Subsequent leaks from Saudi sources showed the incident to have been more dangerous and audacious than first reported: an attempt by Al Qaeda to assassinate the pro-American Saudi defense minister Prince Sultan, third in the line of succession to the throne, and his brother, Interior Minister Prince Naif, who is also in command of internal security in the kingdom. debkafile has not confirmed this account, but has discovered that the large-scale battle in Riyadh on May 7 was not the start of the episode but its outcome. The assailants did indeed mount an assassination attempt against “a leading Saudi figure” the day before on May 6. The battle developed after the plot was aborted and the assassins were in flight from pursuit.
By then, neither the Saudi nor American security authorities could overlook the fact that Riyadh was teeming with many hundreds of al Qaeda operatives preparing for a fresh offensive against US and Saudi targets. Oil fields and facilities, airports and airliners are now believed to be in their sights.

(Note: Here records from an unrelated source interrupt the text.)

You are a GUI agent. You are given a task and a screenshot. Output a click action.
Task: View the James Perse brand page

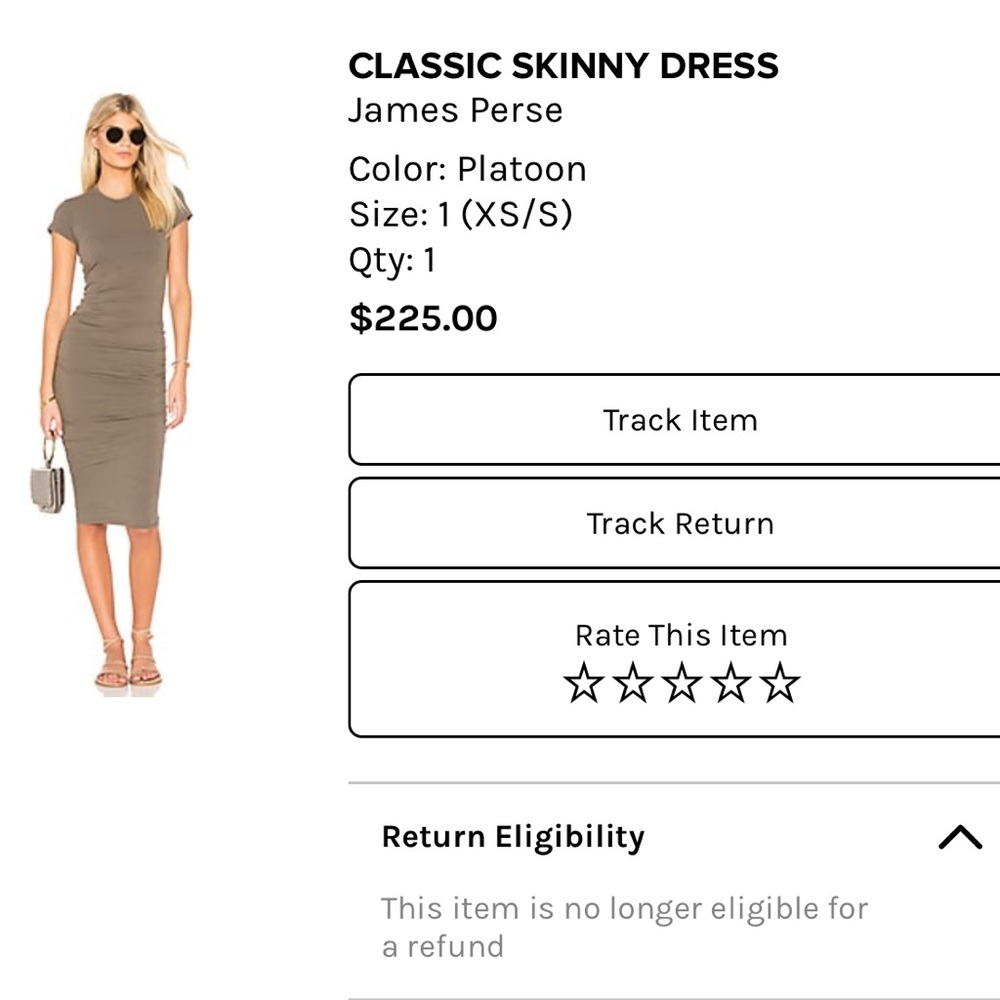(x=455, y=110)
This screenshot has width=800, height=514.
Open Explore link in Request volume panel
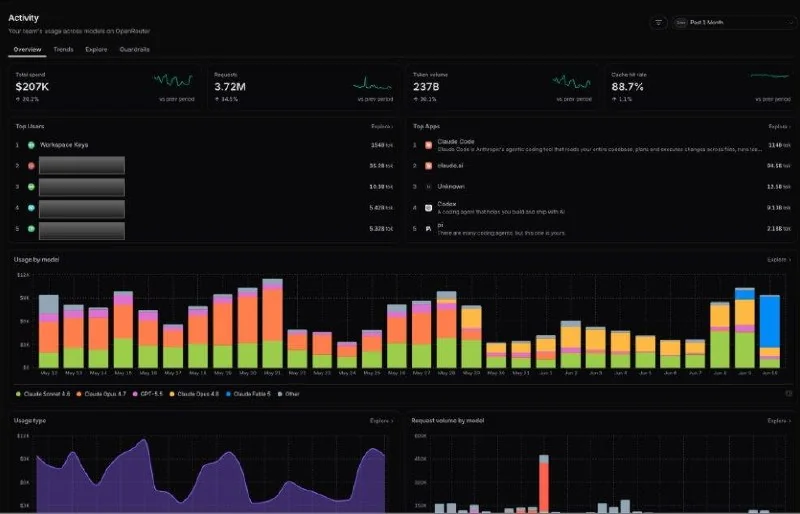click(x=779, y=421)
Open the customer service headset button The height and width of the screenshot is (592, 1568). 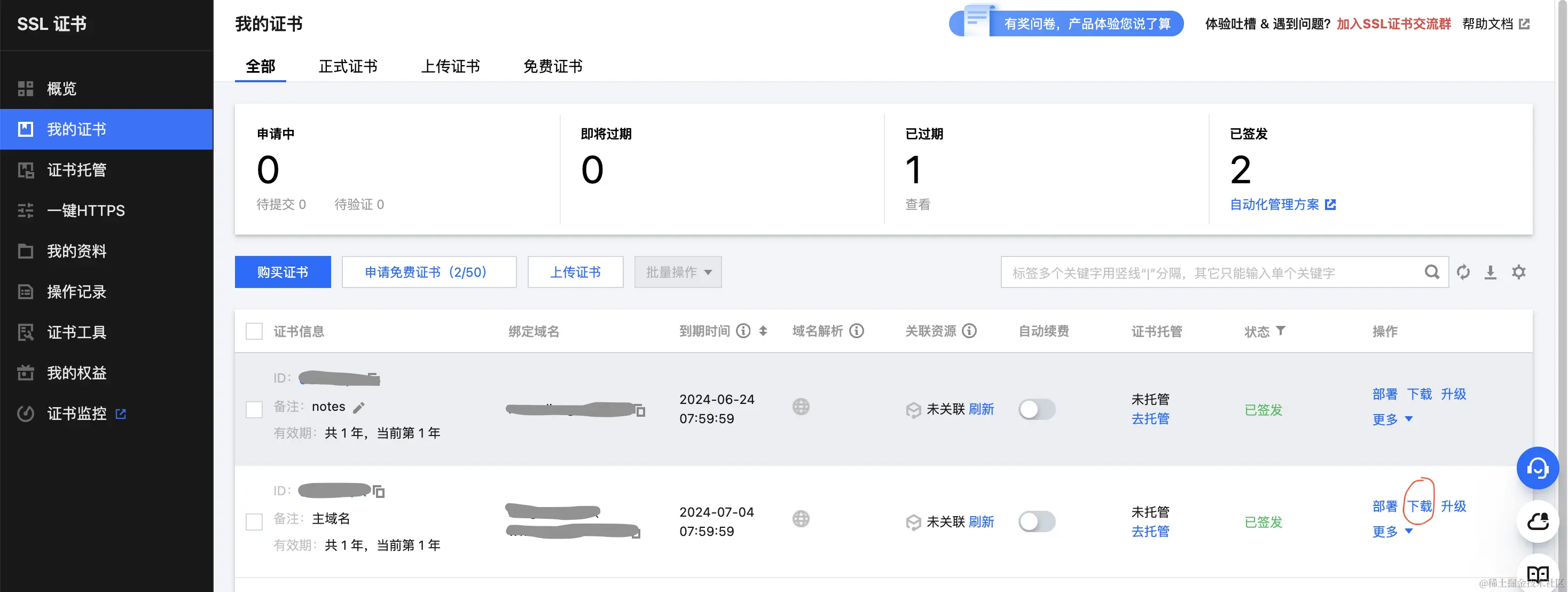pyautogui.click(x=1537, y=469)
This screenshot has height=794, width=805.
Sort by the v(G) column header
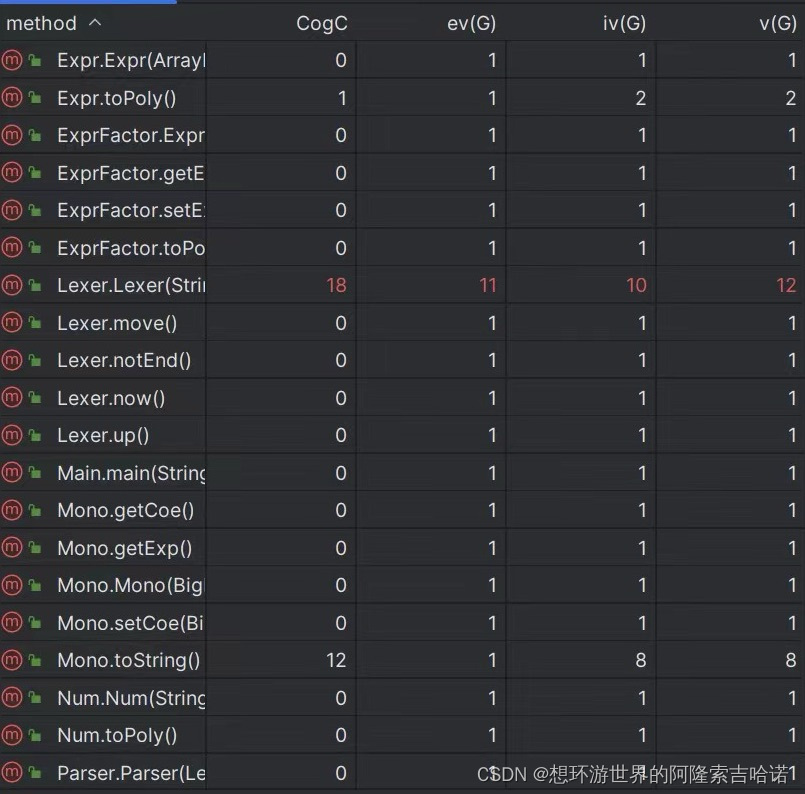tap(778, 23)

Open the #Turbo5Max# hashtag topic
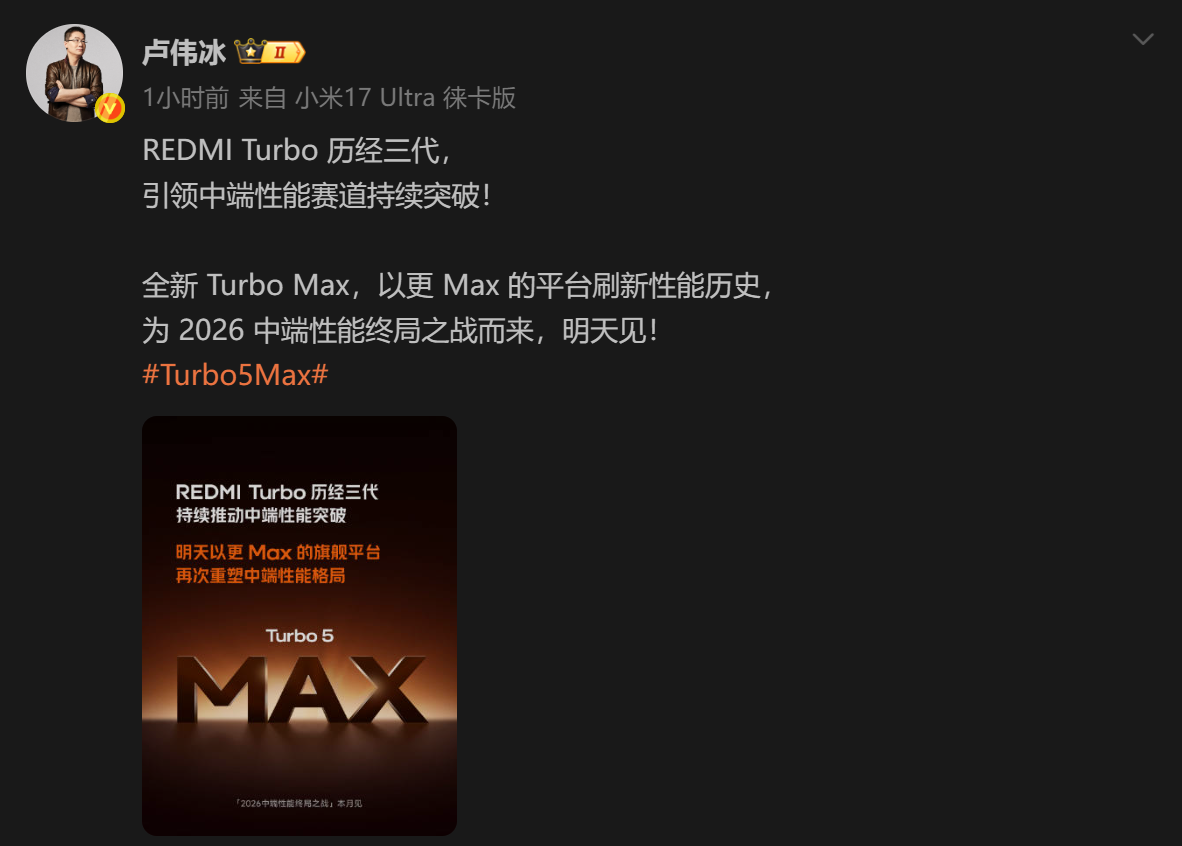point(235,375)
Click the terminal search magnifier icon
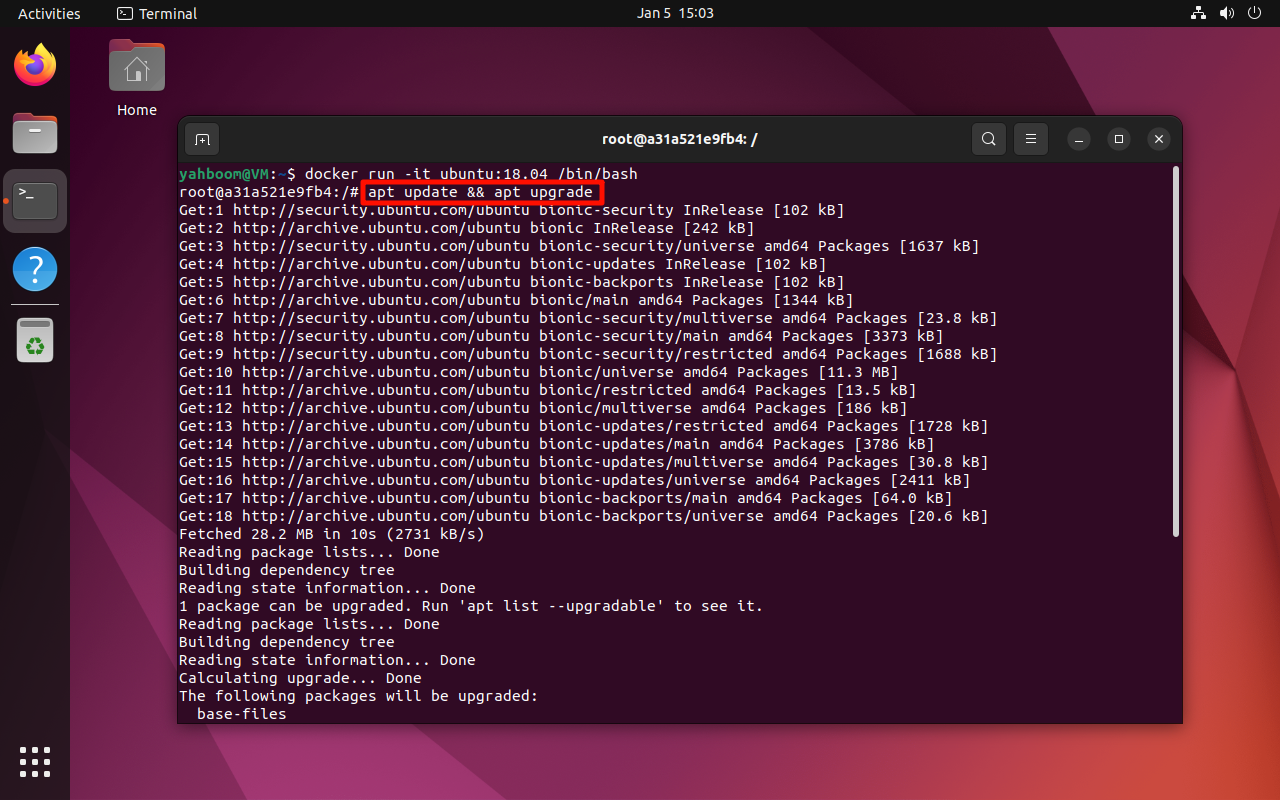 [988, 139]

According to debkafile‘s terror experts, this fresh offensive has not been orchestrated by a new al Qaeda leadership as has been claimed; Bin Laden and his veteran lieutenant, the Egyptian Dr. Ayman Zuwahri are still firmly in the saddle. Our sources concur that Monday night’s strikes in Riyadh were the opening shots of an extensive terror campaign. Recruits discovered in the fundamentalist network’s ranks in the last two weeks include Muslim-Americans, Muslim-Canadians and Saudi army troops who have gone over to al Qaeda. Clearly, the terrorist organization’s command capabilities – far from declining, show improved operational skills, undiminished by the capture of key al Qaeda figures in recent months, especially in Pakistan. The intelligence obtained from those captives did not forewarn American counter-terror agencies against al Qaeda’s coming plans.
According to the latest information reaching us, the strike teams in Riyadh also numbered Iraqi and Yemeni terrorists.